Other causes include:
  • Tumors and fluid-filled sacs (cysts).
  • Metabolic disorders, such as Gaucher disease or Niemann–Pick disease.
  • Pressure or blood clots in the veins of the spleen.
  • Connective tissue disorders, such as lupus or rheumatoid arthritis.

What are the signs or symptoms?

Symptoms of this condition include:
  • Pain in the upper left part of the abdomen. The pain may spread to the left shoulder or get worse when you take a breath.
  • Feeling full without eating or after eating only a small amount.
  • Feeling tired.
  • Chronic infections.
  • Bleeding or bruising easily.

In some cases, there are no symptoms.

How is this diagnosed?

This condition is diagnosed based on:
  • A physical exam. Your health care provider will feel the left upper part of your abdomen.
  • Tests, such as:
    • Blood tests to check red and white blood cells and other proteins and enzymes.
    • A biopsy. During a biopsy, a tissue sample of the liver or bone marrow may be removed and looked at under a microscope. A biopsy may be done if there is concern that the liver or bone marrow is causing the enlarged spleen.
    • An abdominal ultrasound.
    • A CT scan.
    • An MRI.

How is this treated?

Treatment for this condition depends on the cause. Treatment aims to:
  • Manage the conditions that cause enlargement of the spleen.
  • Reduce the size of the spleen.

Treatment may include:
  • Medicines to treat infection or disease.
  • Radiation therapy.
  • Blood transfusions.

If these treatments do not help or if the cause cannot be found, surgery to remove the spleen (splenectomy) may be recommended. After surgery, you may need to have vaccinations or take antibiotics to prevent infections.

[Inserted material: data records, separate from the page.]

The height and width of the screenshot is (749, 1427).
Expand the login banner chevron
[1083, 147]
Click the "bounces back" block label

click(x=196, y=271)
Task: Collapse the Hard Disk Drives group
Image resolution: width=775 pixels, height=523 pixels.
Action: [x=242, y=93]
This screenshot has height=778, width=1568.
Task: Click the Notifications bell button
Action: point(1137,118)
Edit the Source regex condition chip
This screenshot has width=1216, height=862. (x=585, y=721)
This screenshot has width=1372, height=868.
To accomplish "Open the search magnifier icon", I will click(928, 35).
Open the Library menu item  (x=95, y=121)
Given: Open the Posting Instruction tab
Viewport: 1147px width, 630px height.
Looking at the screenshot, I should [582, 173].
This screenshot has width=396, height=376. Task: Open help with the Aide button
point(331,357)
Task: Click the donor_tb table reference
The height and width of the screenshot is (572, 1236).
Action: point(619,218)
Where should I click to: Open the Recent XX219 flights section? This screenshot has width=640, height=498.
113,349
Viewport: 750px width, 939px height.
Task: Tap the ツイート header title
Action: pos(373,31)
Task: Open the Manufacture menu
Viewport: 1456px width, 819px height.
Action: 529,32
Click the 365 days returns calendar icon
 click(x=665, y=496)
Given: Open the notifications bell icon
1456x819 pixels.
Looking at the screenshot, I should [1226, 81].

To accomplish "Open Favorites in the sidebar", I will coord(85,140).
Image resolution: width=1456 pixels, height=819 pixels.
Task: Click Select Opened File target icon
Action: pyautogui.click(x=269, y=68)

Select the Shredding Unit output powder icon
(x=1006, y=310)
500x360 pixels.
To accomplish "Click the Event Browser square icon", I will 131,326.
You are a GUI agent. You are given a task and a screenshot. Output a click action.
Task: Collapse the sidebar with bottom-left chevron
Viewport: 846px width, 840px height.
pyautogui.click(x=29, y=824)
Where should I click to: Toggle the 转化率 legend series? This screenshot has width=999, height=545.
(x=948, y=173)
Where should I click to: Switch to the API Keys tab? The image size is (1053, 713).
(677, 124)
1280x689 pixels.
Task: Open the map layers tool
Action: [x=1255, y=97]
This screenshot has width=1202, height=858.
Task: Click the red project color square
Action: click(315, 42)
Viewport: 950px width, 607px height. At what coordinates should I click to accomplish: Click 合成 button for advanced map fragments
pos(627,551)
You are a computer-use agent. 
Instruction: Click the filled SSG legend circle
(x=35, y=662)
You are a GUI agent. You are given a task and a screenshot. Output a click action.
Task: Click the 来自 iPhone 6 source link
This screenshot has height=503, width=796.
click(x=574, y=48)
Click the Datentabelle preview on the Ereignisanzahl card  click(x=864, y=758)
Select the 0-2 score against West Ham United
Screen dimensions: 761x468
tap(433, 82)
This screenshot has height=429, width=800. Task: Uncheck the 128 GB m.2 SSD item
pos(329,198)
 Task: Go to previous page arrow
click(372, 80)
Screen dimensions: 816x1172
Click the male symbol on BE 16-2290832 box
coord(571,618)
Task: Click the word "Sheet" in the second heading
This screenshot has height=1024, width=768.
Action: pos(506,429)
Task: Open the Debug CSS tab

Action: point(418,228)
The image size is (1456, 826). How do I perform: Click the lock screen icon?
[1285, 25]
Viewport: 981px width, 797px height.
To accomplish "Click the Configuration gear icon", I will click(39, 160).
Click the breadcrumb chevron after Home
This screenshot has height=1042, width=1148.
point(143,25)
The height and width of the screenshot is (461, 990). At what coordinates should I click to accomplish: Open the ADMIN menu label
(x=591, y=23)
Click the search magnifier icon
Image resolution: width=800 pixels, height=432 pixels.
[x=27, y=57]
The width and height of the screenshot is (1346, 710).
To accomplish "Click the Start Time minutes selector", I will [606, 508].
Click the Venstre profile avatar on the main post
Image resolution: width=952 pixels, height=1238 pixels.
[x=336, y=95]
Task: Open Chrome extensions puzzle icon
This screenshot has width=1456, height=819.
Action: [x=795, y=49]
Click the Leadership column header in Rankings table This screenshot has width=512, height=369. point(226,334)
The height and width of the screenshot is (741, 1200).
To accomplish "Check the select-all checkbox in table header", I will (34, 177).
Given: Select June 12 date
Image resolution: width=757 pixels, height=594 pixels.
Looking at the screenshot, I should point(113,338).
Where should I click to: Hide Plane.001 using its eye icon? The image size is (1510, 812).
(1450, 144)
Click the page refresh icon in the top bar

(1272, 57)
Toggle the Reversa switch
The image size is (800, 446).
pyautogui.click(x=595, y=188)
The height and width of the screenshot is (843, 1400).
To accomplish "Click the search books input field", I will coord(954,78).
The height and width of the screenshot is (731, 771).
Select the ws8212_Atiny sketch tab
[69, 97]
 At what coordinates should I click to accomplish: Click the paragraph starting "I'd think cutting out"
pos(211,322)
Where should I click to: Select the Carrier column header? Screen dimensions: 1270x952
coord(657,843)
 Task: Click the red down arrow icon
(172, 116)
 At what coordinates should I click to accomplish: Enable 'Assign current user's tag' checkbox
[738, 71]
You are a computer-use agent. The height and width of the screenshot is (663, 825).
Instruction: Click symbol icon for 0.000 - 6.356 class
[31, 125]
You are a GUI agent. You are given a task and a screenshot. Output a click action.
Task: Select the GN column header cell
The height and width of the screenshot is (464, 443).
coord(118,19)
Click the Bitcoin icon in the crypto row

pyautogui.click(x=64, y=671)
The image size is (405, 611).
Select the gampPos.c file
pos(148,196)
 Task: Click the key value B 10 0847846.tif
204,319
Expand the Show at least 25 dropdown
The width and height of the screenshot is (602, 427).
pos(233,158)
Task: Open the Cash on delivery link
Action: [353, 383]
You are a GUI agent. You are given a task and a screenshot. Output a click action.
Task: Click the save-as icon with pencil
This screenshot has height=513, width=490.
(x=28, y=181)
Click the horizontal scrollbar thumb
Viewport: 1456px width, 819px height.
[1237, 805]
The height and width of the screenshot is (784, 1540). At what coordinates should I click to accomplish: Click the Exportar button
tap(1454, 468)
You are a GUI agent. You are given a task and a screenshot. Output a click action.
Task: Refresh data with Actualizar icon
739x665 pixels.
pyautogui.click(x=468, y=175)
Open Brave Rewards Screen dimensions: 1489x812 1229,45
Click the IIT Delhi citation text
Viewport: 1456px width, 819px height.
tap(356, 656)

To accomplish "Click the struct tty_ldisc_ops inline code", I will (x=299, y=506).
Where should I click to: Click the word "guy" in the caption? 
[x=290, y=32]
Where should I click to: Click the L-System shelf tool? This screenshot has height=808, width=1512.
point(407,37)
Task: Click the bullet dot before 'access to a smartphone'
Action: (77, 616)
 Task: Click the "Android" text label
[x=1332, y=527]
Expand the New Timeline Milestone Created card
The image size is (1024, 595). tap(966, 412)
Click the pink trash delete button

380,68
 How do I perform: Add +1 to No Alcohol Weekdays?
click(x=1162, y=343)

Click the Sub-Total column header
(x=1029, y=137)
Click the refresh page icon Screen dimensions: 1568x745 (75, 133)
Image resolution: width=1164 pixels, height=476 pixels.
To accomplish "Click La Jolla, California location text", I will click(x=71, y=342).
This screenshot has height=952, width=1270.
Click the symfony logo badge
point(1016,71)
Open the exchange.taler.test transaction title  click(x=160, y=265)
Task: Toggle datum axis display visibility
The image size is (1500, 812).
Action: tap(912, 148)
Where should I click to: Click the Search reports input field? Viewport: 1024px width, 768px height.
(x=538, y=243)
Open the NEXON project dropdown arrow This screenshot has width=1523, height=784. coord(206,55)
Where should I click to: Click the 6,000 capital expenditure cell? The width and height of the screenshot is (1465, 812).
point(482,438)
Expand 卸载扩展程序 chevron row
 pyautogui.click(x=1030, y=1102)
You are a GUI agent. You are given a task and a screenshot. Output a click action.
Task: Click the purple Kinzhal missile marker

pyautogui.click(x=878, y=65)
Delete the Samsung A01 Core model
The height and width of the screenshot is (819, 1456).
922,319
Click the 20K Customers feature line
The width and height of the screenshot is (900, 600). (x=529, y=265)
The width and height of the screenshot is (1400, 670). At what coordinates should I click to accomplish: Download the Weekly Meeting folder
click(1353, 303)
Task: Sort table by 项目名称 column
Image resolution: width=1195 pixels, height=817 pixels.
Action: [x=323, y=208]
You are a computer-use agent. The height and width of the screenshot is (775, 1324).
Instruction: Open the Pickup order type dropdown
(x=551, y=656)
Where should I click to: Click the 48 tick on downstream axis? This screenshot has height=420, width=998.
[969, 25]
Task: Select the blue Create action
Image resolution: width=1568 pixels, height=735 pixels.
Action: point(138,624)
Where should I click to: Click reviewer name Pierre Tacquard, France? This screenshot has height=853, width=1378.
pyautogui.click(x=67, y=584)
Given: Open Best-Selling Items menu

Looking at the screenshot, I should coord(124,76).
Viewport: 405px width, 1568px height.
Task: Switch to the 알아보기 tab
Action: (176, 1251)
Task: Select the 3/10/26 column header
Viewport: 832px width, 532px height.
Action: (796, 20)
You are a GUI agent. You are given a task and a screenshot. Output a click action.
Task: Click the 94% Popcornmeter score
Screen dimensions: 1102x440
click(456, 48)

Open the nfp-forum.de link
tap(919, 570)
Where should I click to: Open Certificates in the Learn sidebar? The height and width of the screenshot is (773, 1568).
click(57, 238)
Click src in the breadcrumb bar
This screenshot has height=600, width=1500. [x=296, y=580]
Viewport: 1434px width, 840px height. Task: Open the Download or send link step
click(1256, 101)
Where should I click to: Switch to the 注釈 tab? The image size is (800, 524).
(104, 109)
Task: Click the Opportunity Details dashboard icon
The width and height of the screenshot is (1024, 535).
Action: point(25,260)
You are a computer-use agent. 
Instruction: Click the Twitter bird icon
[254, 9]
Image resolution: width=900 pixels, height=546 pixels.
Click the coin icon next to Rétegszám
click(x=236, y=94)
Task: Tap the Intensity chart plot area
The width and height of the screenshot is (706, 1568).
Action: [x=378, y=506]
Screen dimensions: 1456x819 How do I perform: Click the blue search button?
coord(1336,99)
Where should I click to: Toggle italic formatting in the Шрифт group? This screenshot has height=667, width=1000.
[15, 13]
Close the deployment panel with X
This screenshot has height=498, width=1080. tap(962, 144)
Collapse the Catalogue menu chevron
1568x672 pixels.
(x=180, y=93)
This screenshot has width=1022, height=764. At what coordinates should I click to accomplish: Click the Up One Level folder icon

Follow these instructions at home:


  • Take over-the-counter and prescription medicines only as told by your health care provider.
  • If you were prescribed an antibiotic medicine, take it as told by your health care provider. Do not stop taking the antibiotic even if you start to feel better.
  • Talk with your health care provider about whether you need vaccinations to help prevent infections. This may be needed if treatment included surgery to remove the spleen. Not having a spleen makes certain infections more dangerous because it weakens the body's disease-fighting system (immune system).

General instructions

  • Follow instructions from your health care provider about limiting your activities. To avoid injury or a ruptured spleen, make sure you:
    • Avoid contact sports.
    • Wear a seat belt in the car.
  • Keep all follow-up visits as told by your health care provider. This is important.

Contact a health care provider if:

  • Your symptoms do not improve as expected.
  • You have a fever or chills.
  • You feel generally ill.
  • You have increased pain when you take in a breath.

Get help right away if you:

  • Experience an injury or impact to the spleen area.
  • Have abdominal pain that becomes severe.
  • Feel dizzy or you faint.
  • Feel very weak.
  • Have cold and clammy skin.
  • Have sweating for no reason.
  • Have chest pain or difficulty breathing.


  • An enlarged spleen (splenomegaly) is when the spleen is larger than normal.
  • An enlarged spleen is usually a sign of another health problem.
  • This condition is treated with medicines, radiation therapy, blood transfusions, vaccines, or surgery.

This information is not intended to replace advice given to you by your health care provider. Make sure you discuss any questions you have with your health care provider.